We were totally amazed as we toured the grounds.This place makes you feel like you're somewhere else - a real oasis in the desert. There are several different chapels and one main chapel where most services take place, all with stunning craftsmanship. The grounds were out-of-the-world beautiful (and peaceful). 

We found a bench and sat for awhile just trying to take it all in. 

Beautiful stonework.

Inside the main chapel. Ornate and breath-taking.

Tall chairs where monks stand during services, if they get tired 
the seat folds down for sitting.

It was a garden paradise.

 One of several chapels.

 Proper attire.

Loved the craftsmanship in the ceilings. 

We walked up the hill to this chapel but it appeared to be new and still under construction. 

We enjoyed this day very much and found the Monastery so interesting. Would love to visit again. 

Wednesday, March 4, 2015

Visiting San Xavier Mission in Tucson.
It’s easy to see why this mission is known as the “White Dove of the Desert.” A National Historic Landmark, San Xavier Mission was founded as a Catholic mission by Father Kino in 1692. Construction of the current church began in 1783 and was completed in 1797. San Xavier is still actively run by Franciscans and continues to serve the Native community with weekly services.

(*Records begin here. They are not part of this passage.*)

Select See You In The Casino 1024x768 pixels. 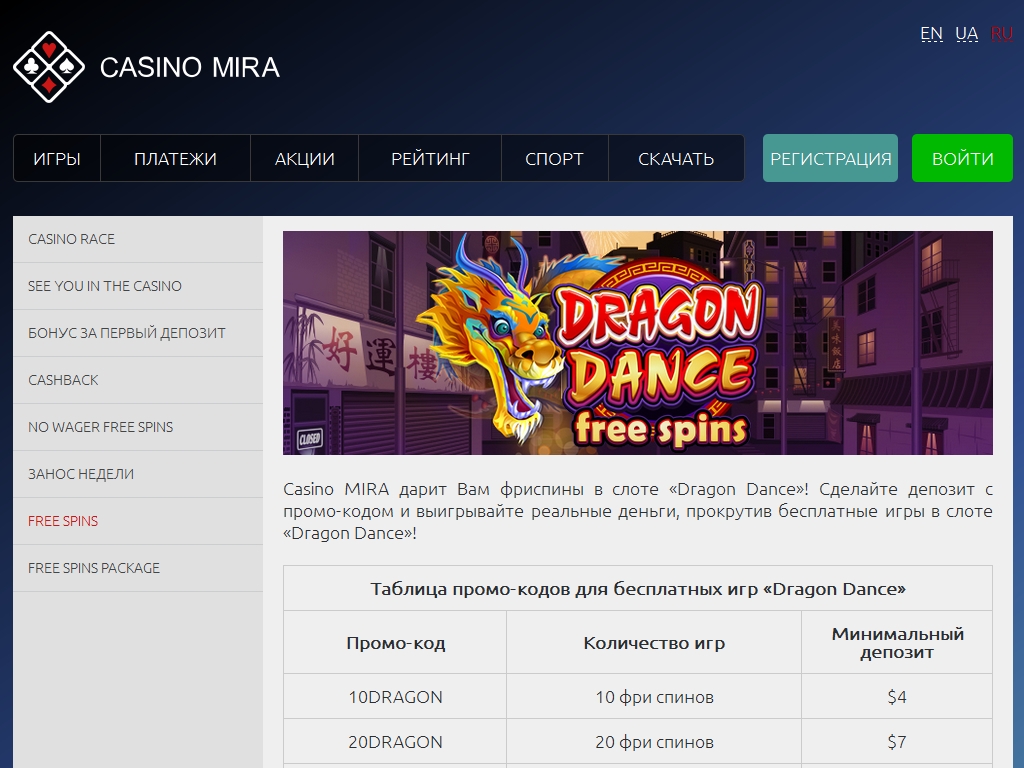(x=105, y=286)
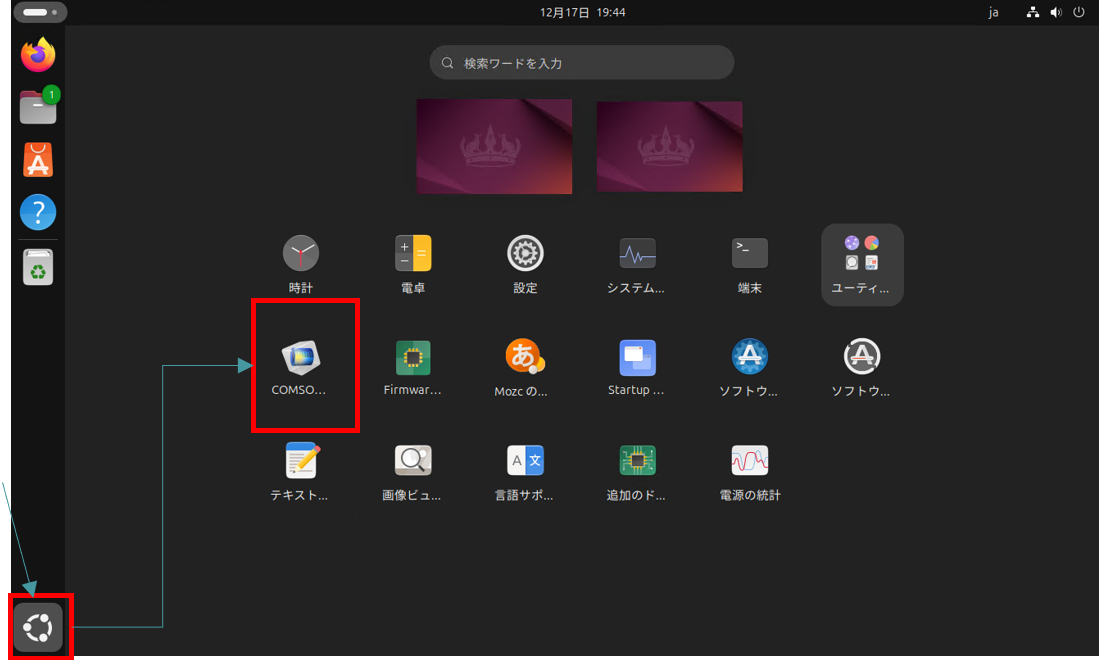
Task: Select the first workspace thumbnail
Action: [494, 146]
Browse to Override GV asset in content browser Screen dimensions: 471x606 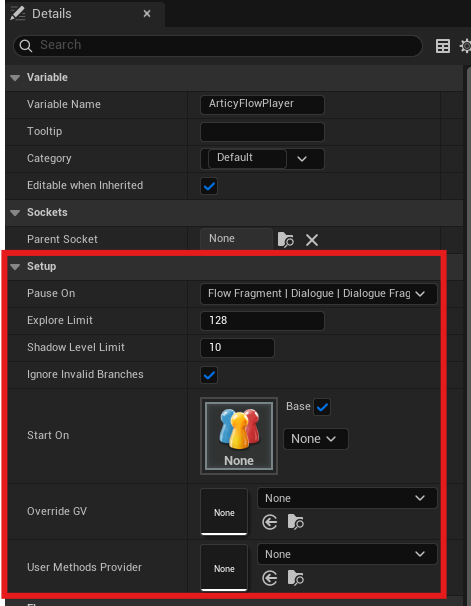[296, 522]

The painting and artwork in this mission is beyond description, everywhere you look there appears a masterpiece. At one time, the mission was inactive and natives in the area were allowed to live in the mission, fires from cooking and heating covered much of the interior artwork with black soot,  it’s taken years of restoration to bring it back to what we see today. 

Mission interior over the pew area.  

 Pews in the mission.

 Old saguaro ribs make up the ceiling in the mission courtyard. Large doors built in front of the church led to a walled courtyard, the worshippers would put their horses/animals in the courtyard during worship and celebrations to keep them protected from the raiding Apaches. 
A "White Dove of the Desert" indeed.

On another day we visited and toured the Titan II missile site south of Tucson. The launch control room above. I got to be the commander who along with the other crew person (our tour guide) performed a simulated launch. I sat in the chair and turned the key to launch. Fortunately in real life one of these missiles never launched. Their purpose was to serve as a deterrent and the program was a success.
This was the only Titan II used for training and never loaded with a nuclear warhead which is why it remains today. All other Titan II’s were demolished in the early 1980’s due to outdated technology and weapons reduction programs. 
The Titan missile is massive, 103 ft buried in an underground silo (8 stories). Hard to fathom something that huge could be propelled upward and reach a target on another continent.
Our tour took us underground, thru tunnels to where we could view the missle and then thru another tunnel to this launch control center. The complex was built of steel reinforced concrete with walls as much as 8-foot-thick in some areas and 3-ton blast doors that sealed areas from the surface and each other. It was fascinating to see this huge facility and all of it underground and undectablable from the outside.